===== DATA =====

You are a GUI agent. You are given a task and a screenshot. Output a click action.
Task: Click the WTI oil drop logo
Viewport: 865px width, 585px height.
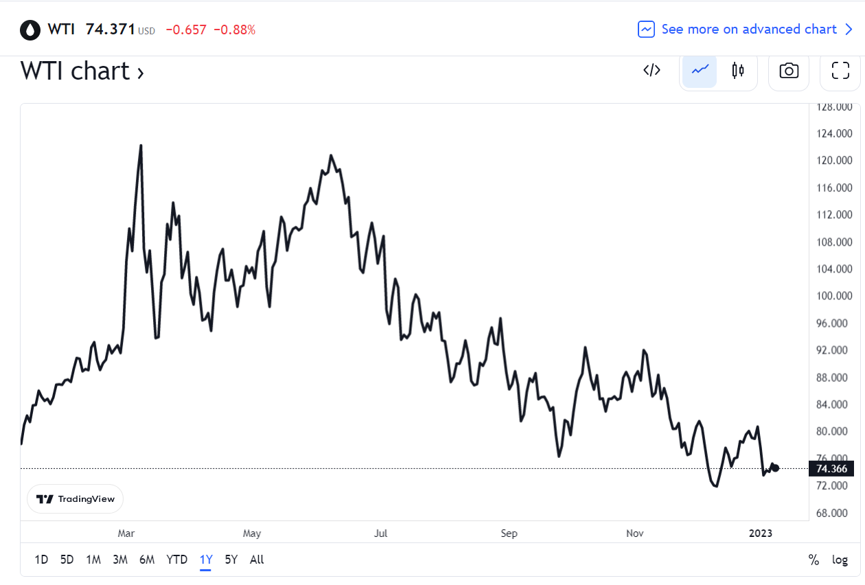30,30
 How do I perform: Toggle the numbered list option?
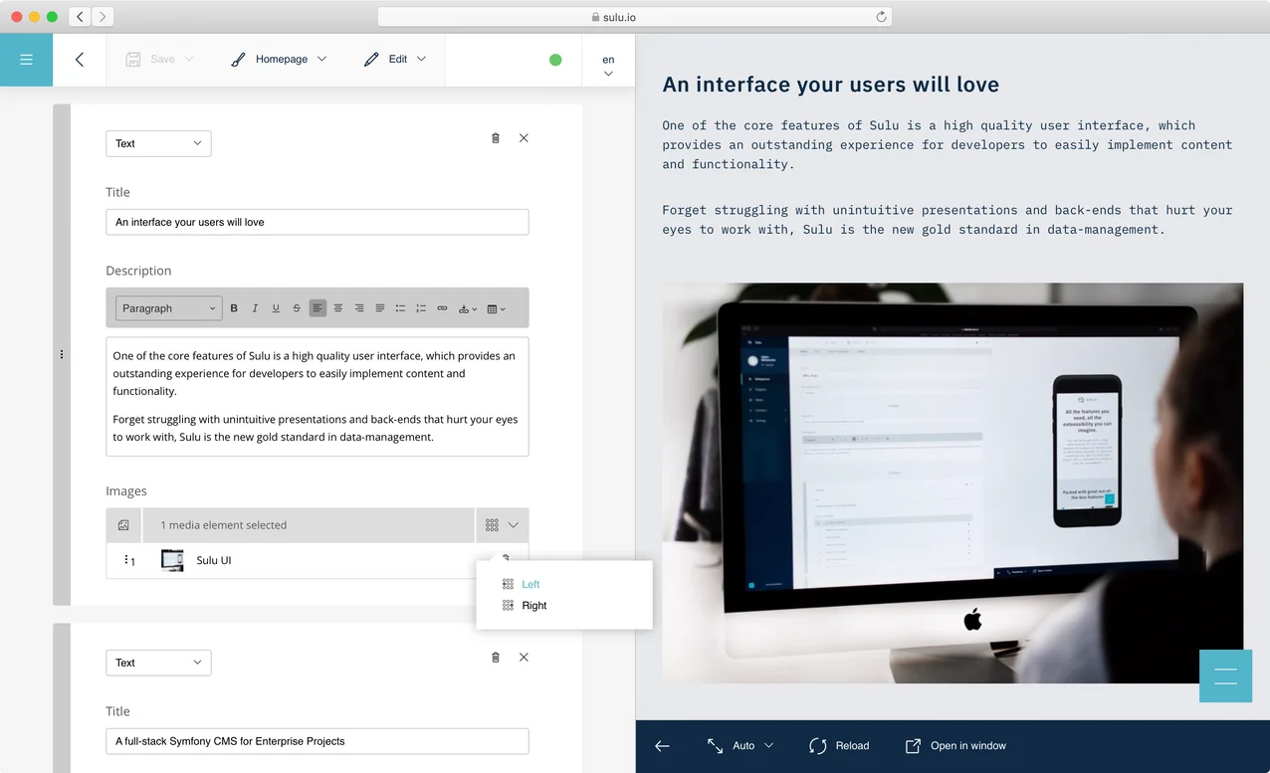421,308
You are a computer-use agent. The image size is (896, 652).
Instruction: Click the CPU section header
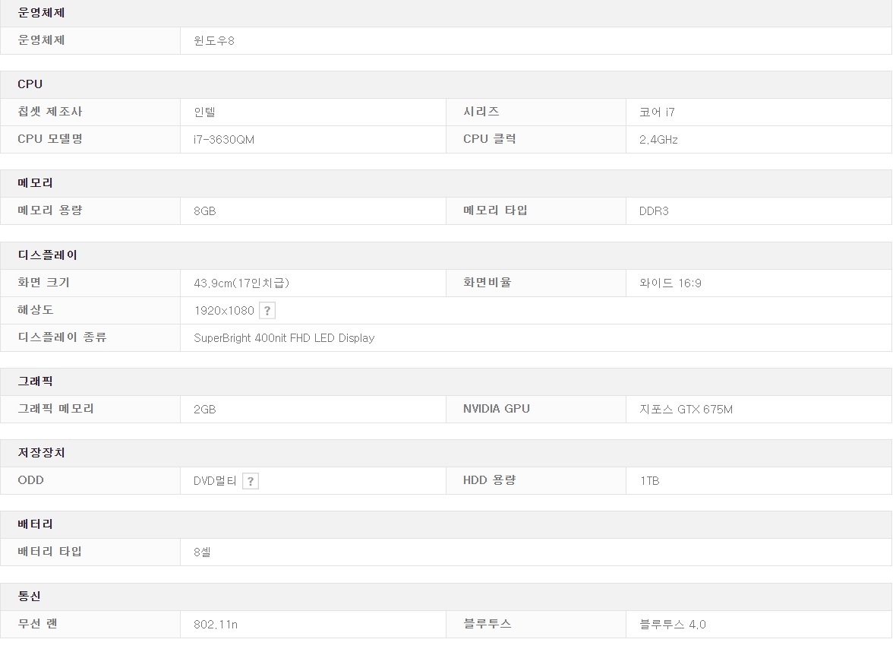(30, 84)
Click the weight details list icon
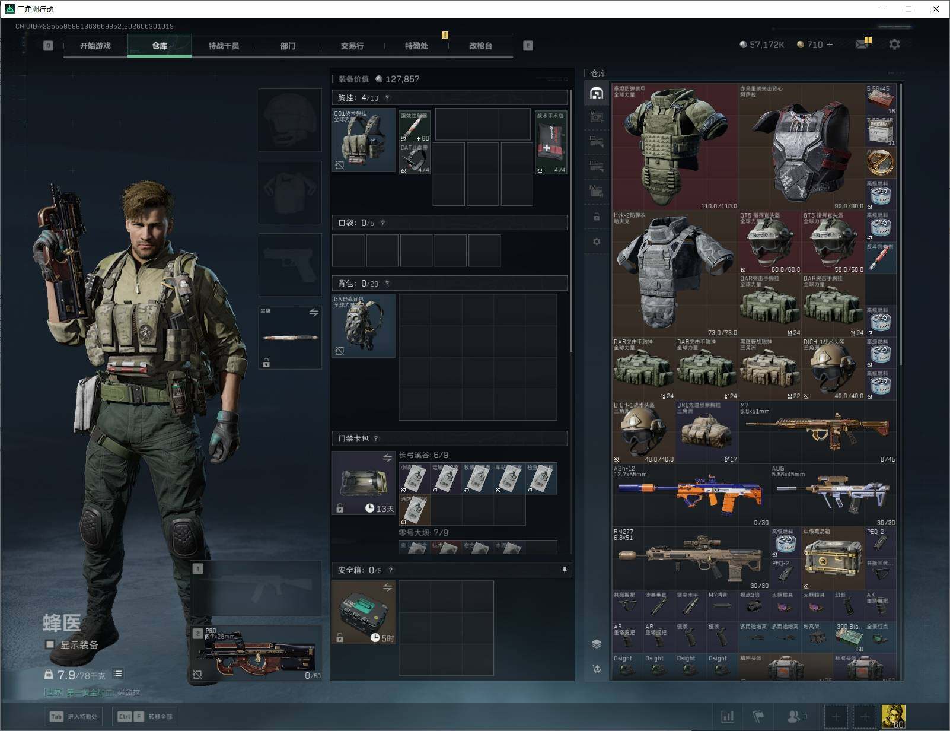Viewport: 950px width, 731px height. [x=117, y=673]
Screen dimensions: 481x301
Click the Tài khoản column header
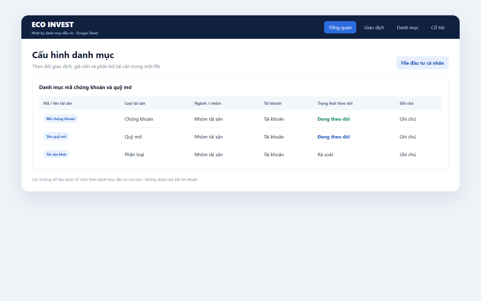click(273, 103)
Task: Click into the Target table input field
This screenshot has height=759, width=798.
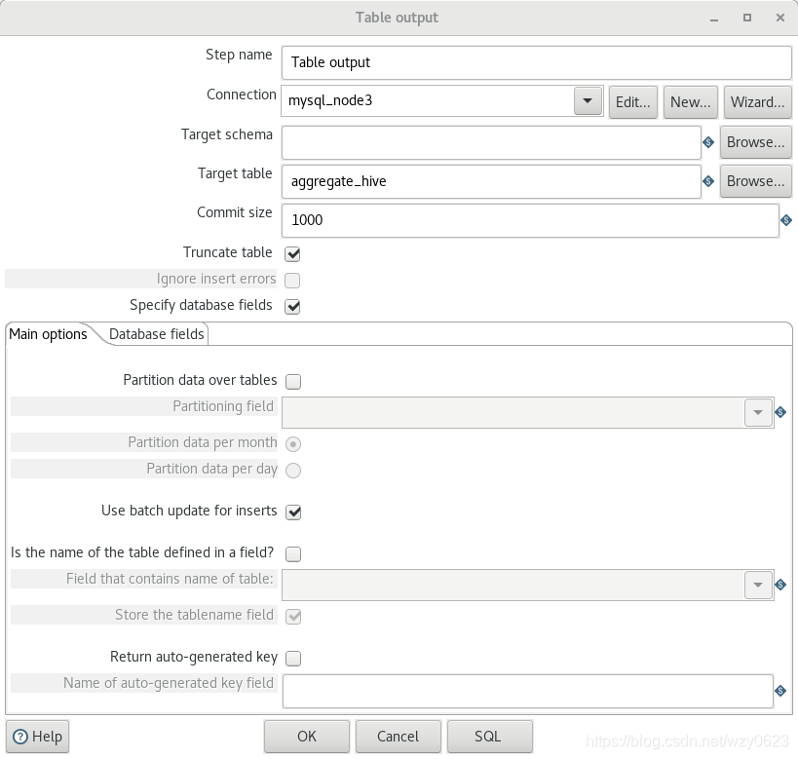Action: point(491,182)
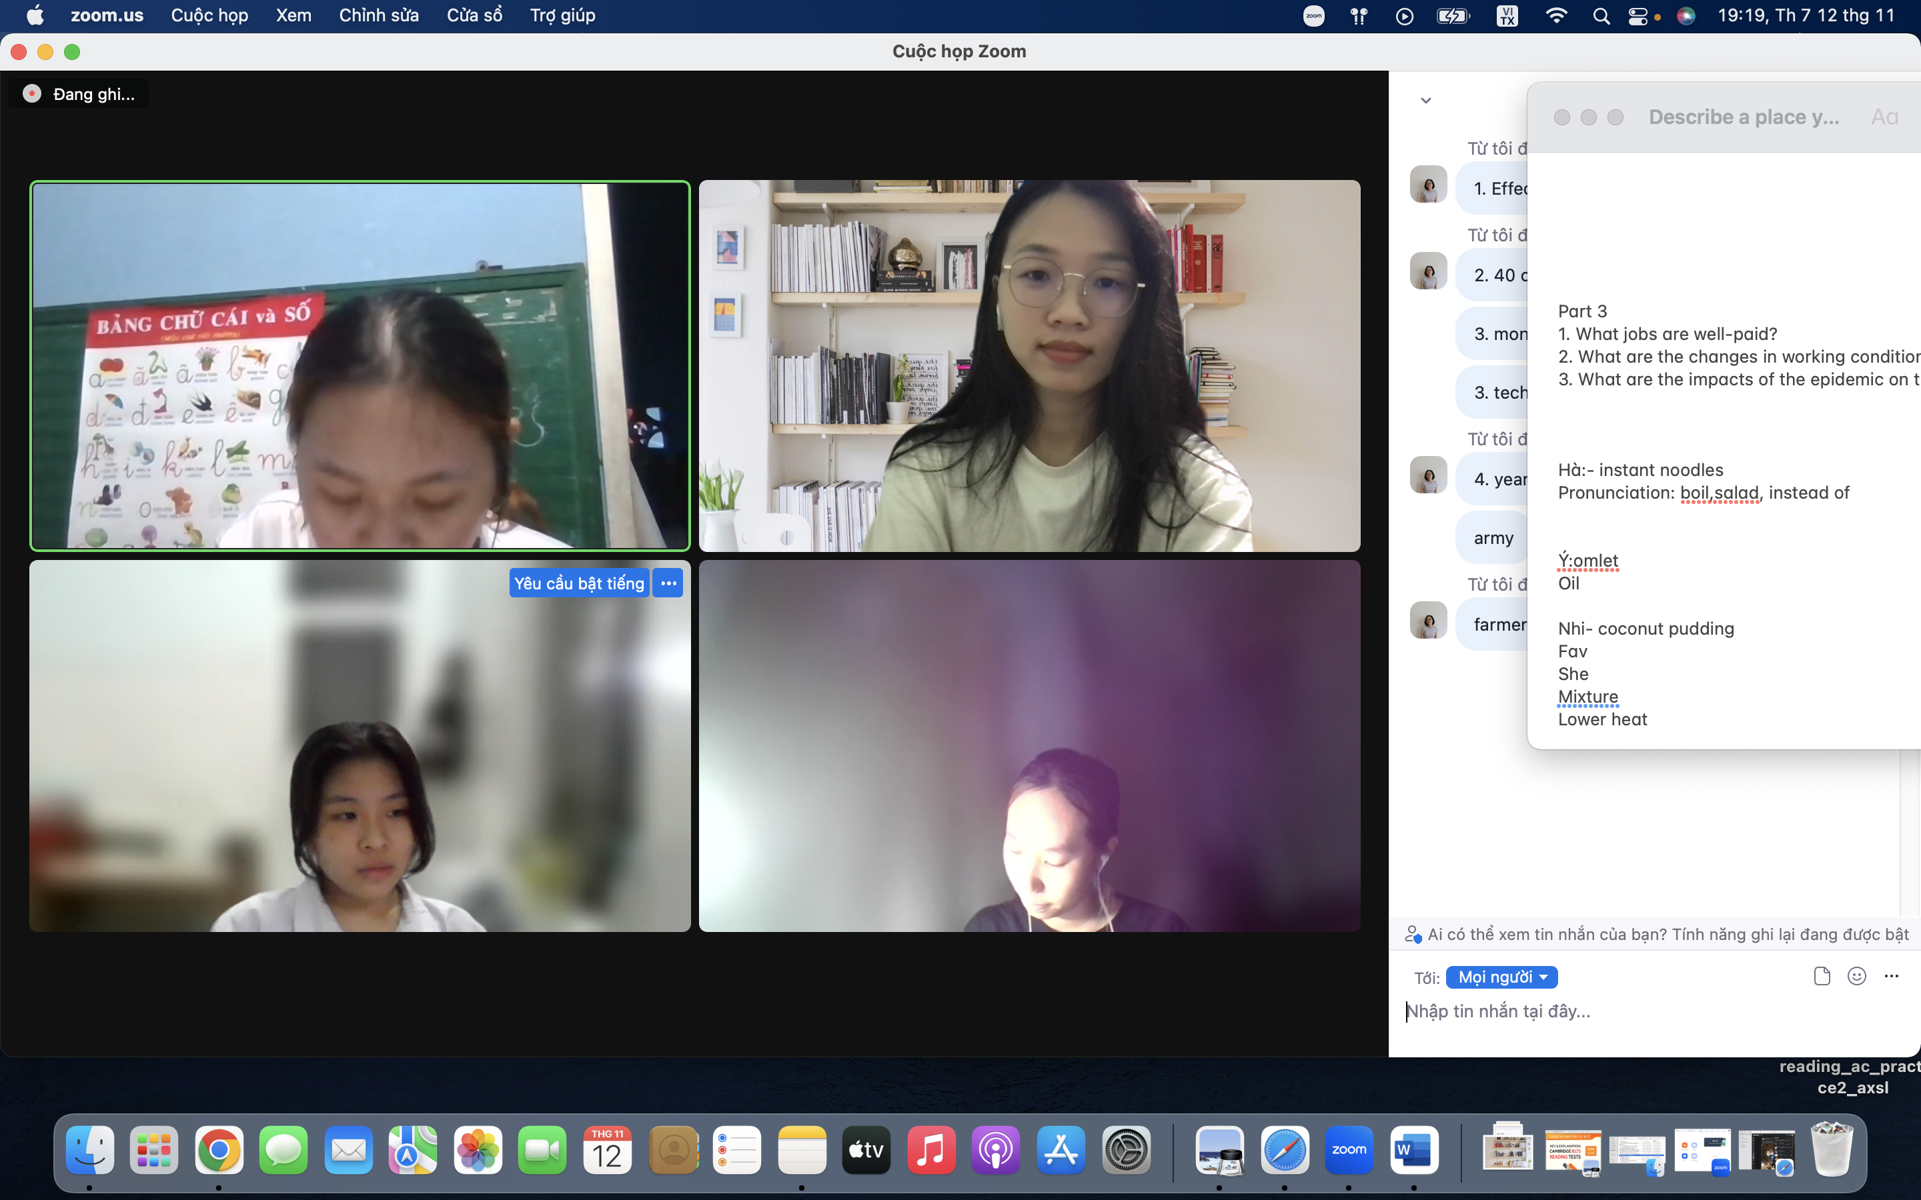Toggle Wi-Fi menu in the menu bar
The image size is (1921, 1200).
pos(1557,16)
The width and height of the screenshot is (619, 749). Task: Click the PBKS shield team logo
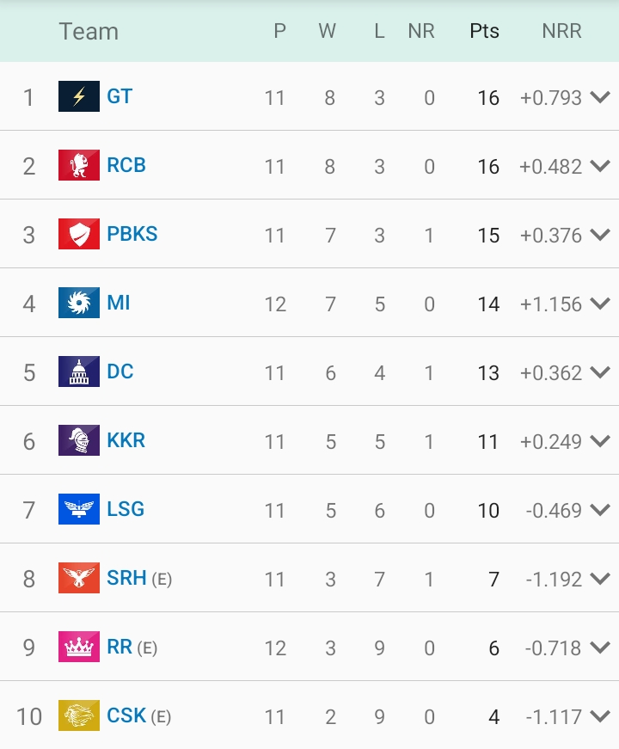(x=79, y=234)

=====

• [WRITTEN TASK]
Duplicate the rows above verbatim, starting at the very first row and ending with the line that contains "click(273, 103)", both included. Leave out the pictures.

• [CORRECT RESULT]
You are a GUI agent. You are given a task and a screenshot. Output a click action.
Task: Click the WTI oil drop logo
Viewport: 865px width, 585px height.
30,30
 How do I perform: Toggle the numbered list option?
421,308
You are a computer-use agent. The image size is (896, 652).
Instruction: Click the CPU section header
(30, 84)
Click the weight details list icon
Viewport: 950px width, 731px height. [x=117, y=673]
Screen dimensions: 481x301
Click the Tài khoản column header
click(273, 103)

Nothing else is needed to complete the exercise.